> _TESTO SELEZIONATO_:
......

Esiste un solo autobus che collega Sigiriya a Kandy e passa alle 6:20 ma siamo disposti a tutto pur di prenderlo ed evitare i due cambi altrimenti necessari. Oltretutto, come ci avevano detto, ci sono un sacco di posti a sedere a disposizione e potremo stare comodi da subito e per tutto il viaggio. Mi era però sfuggito che, oltre alla distanza, avremmo dovuto affrontare un lunghissimo tratto di tornanti a strapiombo, superata, la città di Matale. Arriviamo strapazzati a dovere e con un po’ di nausea attorno alle 11:30 e l’albergo, il Kanda Uda, non ha ancora la stanza pronta per noi. Visitiamo il centro di Kandy un po’ delusi da questa cittadina: ennesima bufala della Lonely Planet che descriveva questo centro, patrimonio Unesco, come un gioiellino coloniale tranquillo e “sonnacchioso” mentre in realtà è un inferno di traffico, clacson e gente pronta a pedinarci per proporci i più inutili affari. Pranziamo in una terrazza panoramica al ristorante History, che dichiara ufficialmente la fine della nostra fiducia in Lonely Planet, e rientriamo in hotel, fortunatamente scoprendo che effettivamente il lungolago a sud del Tempio del Dente di Buddha merita una passeggiata. Disgraziatamente, decido di provare a radermi i capelli con il rasoio che abbiamo portato, ma sia io prima che Nicola poi, facciamo un disastro di scalature e chiazze pelate ed il rasoio si scarica completamente prima che si possa rimediare allo scempio: usciamo di nuovo, stavolta alla ricerca di un barbiere. Veniamo accompagnati da un coiffeur del centro molto spartano ma molto pulito che, capita la situazione, si mette al lavoro regalandomi una perfetta sfumatura al prezzo di appena 250 rupie (nemmeno 2 euro). Nicola mi sembra un po’ provato perciò cedo alla sua richiesta e, a malincuore, accetto di andare da Pizza Hut per cena. La pizza non è male, ma ci costa come tutti i pasti fatti fin qui messi insieme.

......

> _BLOCCO DATI_:
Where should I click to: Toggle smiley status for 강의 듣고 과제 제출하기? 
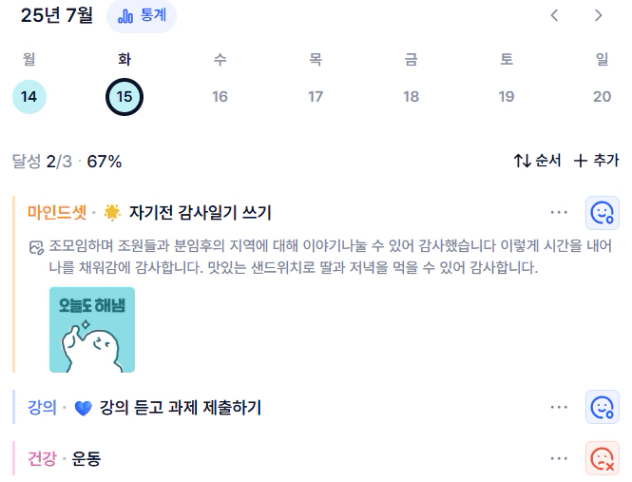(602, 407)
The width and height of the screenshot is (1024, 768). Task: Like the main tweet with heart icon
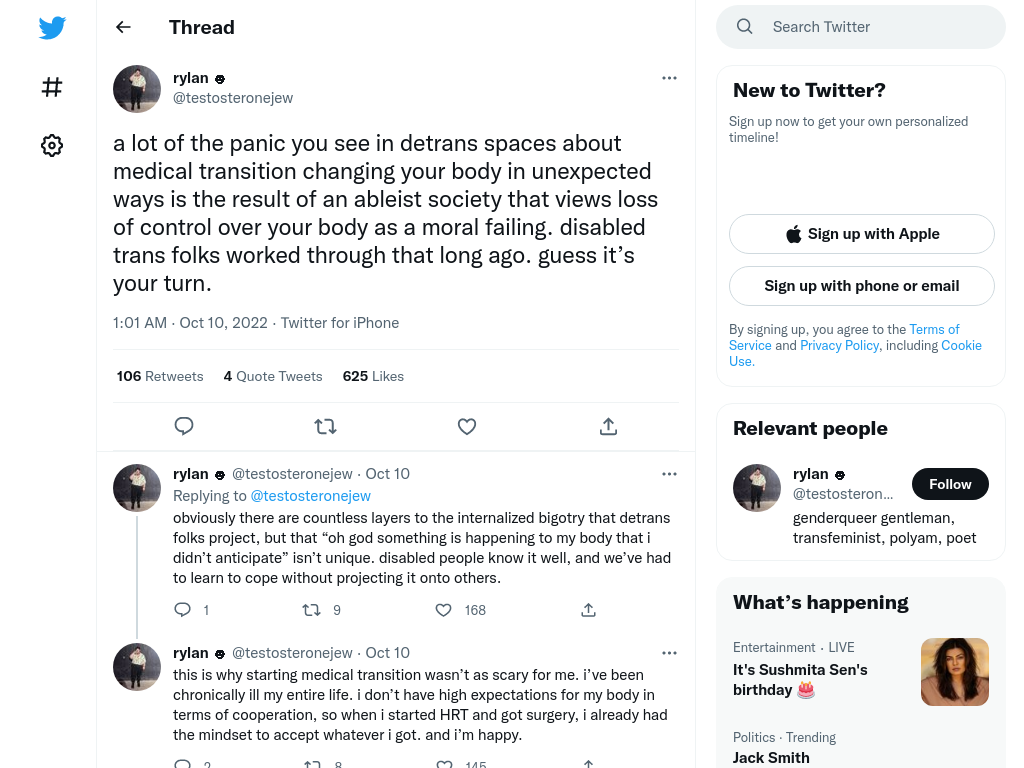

......

> _COSA FARE_:
[a] Elenca tutti gli esercizi commerciali, cioè alberghi e ristoranti, che il racconto del viaggio da Sigiriya a Kandy cita per nome.
[b] Prosegui il racconto del viaggio da Sigiriya a Kandy dopo la sua ultima frase.

> _RISULTATI PER COMPITO_:
[a]
- Kanda Uda (albergo)
- History (ristorante)
- Pizza Hut (ristorante)

[b]
DAY 7: IL TRENO PER ELLA

E’ arrivato il giorno del treno, quel treno famosissimo che si vede nei documentari e nelle riviste e che si arrampica fra le piantagioni di tè su per i monti della Hill Region. Prendiamo quello delle 8:30 e ci accomodiamo in seconda classe. Ci sono tanti altri turisti a bordo e le 7 ore di viaggio sembrano non spaventare nessuno. In effetti, il panorama muta così spesso che ha un effetto magnetico: scatto centinaia di foto di campi, laghi artificiali, corsi d’acqua, risaie e persino foreste di conifere che ignoravo potessero crescere quaggiù. Arriviamo ad Ella riposati e sereni e quando scopriamo la bellezza della camera che ci attende qui siamo ancora più felici. La cittadina è carina e raccolta, ad una altitudine di 1000 metri. Ci prendiamo un Lassi, bevanda a base di yogurt e frutta, e ci rifugiamo in camera con la cena da asporto sfuggendo ad un acquazzone tropicale che in pochi minuti allaga il paesaggio: fra tutti, questo è decisamente il momento migliore per vivere una vera pioggia tropicale e ci sembra quasi un dono, una cosa estremamente positiva.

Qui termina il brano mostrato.